A restart is needed once these changes have been made.

3.3 SSL Troubleshooting

A complete debug of the SSL logging will be required to diagnose the problems. To capture the debugging, run the java process with:

'-Djavax.net.debug=all' flag.

To enable the logging of SSL implemented layer, turn the logging to FINEST for 'com.wandisco.platform.net' package.

4. Hook Scripts

Hooks are script that are triggered by specific repository events, such as the creation of a new revision or the modification of an unversioned property. As such they're very useful for SVN administrators who want to have more control over their repository environment.

For example, with the use of a Post-commit hook it is possible to send an email to announce that a new revision has been created.

Tip
Generally we advise that hooks should be set up the same on all sites, although this is not a requirement for replication and there are some situations where you may wish to be selective about where hooks fire.

Hooks need to be executable by the appropriate system account

Any hook that you intend to fire on a particular node will need to be suitably permissioned to execute. e.g.

chmod+x post-commit

Types of hooks

Hook How to Integrate with WANdisco
start-commit Standard Subversion implementation.
pre-commit Standard Subversion implementation.
post-commit Standard Subversion implementation.
See the following section called Replicated Post-Hooks for when you need post-commit hooks to fire on multiple nodes, rather than just on the initiating node.
pre-revprop-change Standard Subversion implementation.
post-revprop-change Standard Subversion implementation.
post-lock Standard Subversion implementation.
Pre-unlock Standard Subversion implementation.
Post-unlock Standard Subversion implementation.

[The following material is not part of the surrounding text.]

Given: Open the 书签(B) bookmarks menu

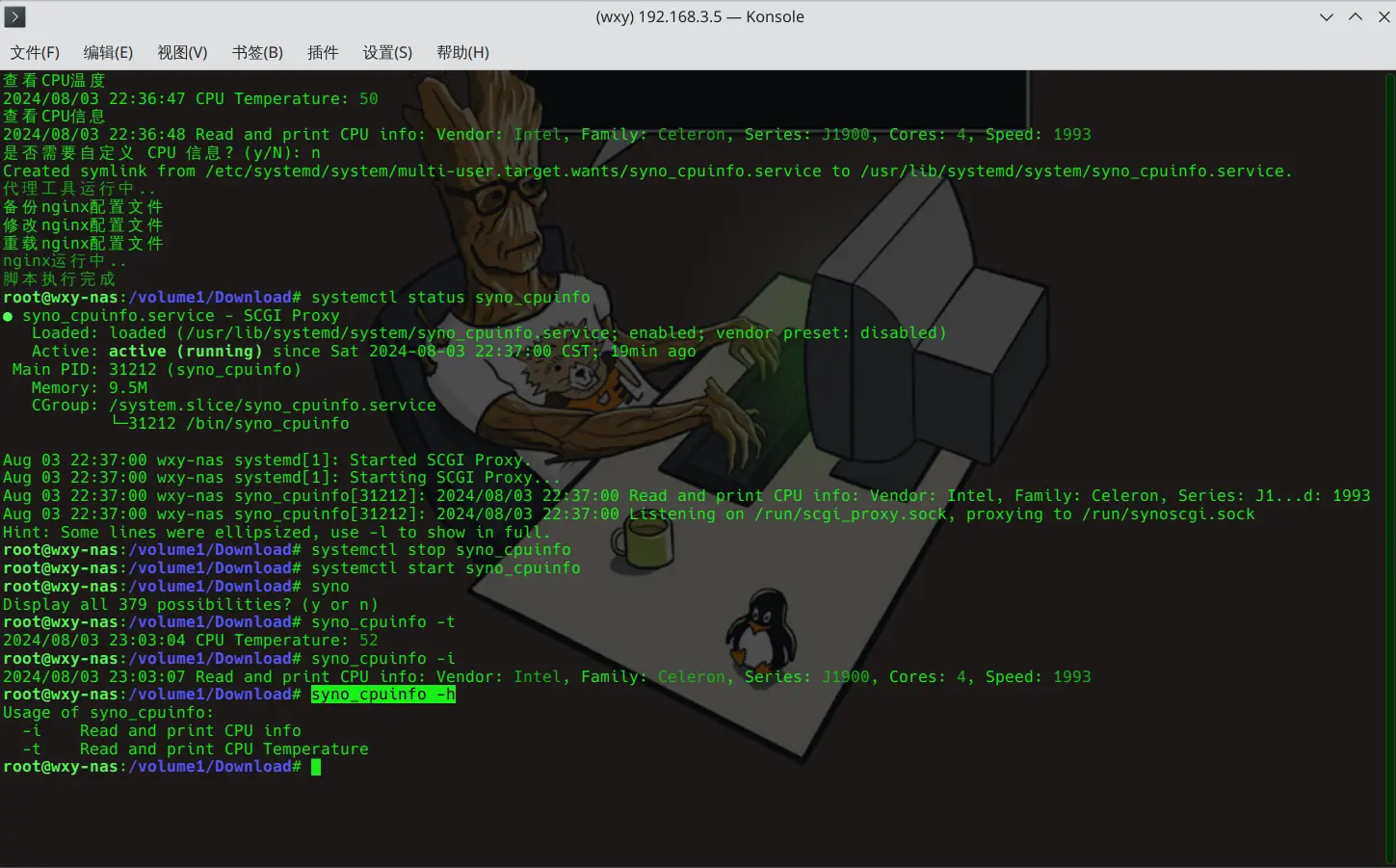Looking at the screenshot, I should [257, 52].
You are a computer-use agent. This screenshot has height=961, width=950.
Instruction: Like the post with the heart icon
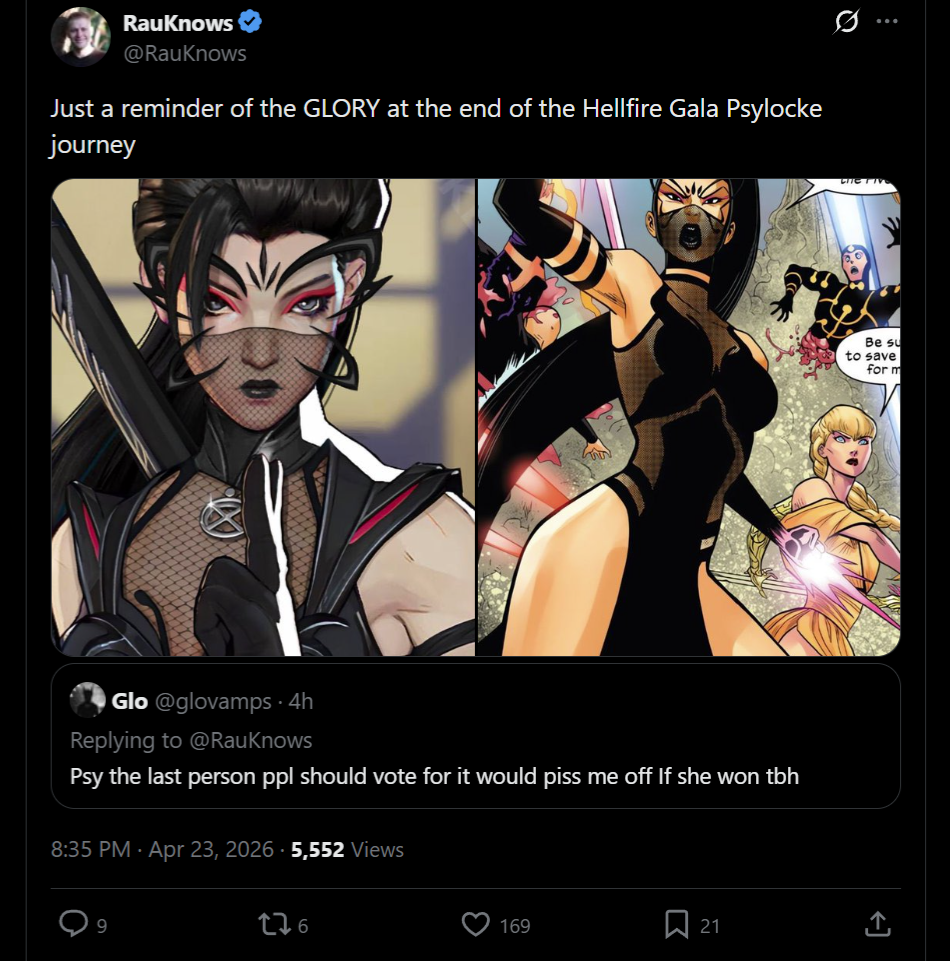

Running Hooks with SVN MultiSite Plus

Deploying SVN MultiSite Plus should have minimal impact on how hook scripts run on a deployment.

It is not a requirement to have absolutely uniformity between nodes however it is best practice to not have situations where results are nondeterministic. The hooks directory contents should therefore be evaluated carefully, taking into account the customer's intended policies.

Pre-commit hooks

Wandisco's modified version of the FSFS libraries will intercept commits after any pre-commit hooks have run, so pre-commit hooks run on the initiating node, at the Apache/SVNserve level, rather than from within the replicator. SVN MultiSite Plus never needs to deal with a failed pre-commit hook because the error is captured before the it can touch WANdisco's FSFSWD library.

Post-commit Hooks

The replicator completes a commit on the originating node by invoking a Java Native Inferface(JNI) function. A successful commit causes the post-commit to run on the node. Again, repository changes occur but the hooks are not run on the other nodes, only on the node on which the repository change was originated.

Replicated Post-commit Hooks

There are lots of scenarios where it is essential that a post-commit hook runs on other nodes, not just the node on which it is initially triggered, for example - running continous build servers that are triggered by post-commit hooks.

In order to support these situations there's a method for ensuring that Post-commit Hooks are triggered on some or all other nodes.

repl-post-commit

Hooks that start with the prefix "repl-" are recognised and picked up by WANdisco's replicator. When a change is replicated from a remote node these hooks are triggered on every node in which the script exists, except the originating node. You can exclude nodes by not including a "repl-" version of the hook.

Listed below is a list of the replicated hook names that are currently supported:

Hook scripts that are replicated are run in the following temp directory which will be created on each applicable node:
/opt/wandisco/svn-multisite-plus/replicator/hooks/tmp

The usual requirements for running hook scripts still apply, the hook must be executable for the system user.

Limitations
Replication of post-commit hooks is straight forward, however other post-hooks, such as post-revprop-change may carry arguments, such as "username" to which replicated hook scripts won't have access (the replicator is working below the authn layer). In situations where "USER" is needed, we implant the value "UNKNOWN" in order to ensure that the hook doesn't error.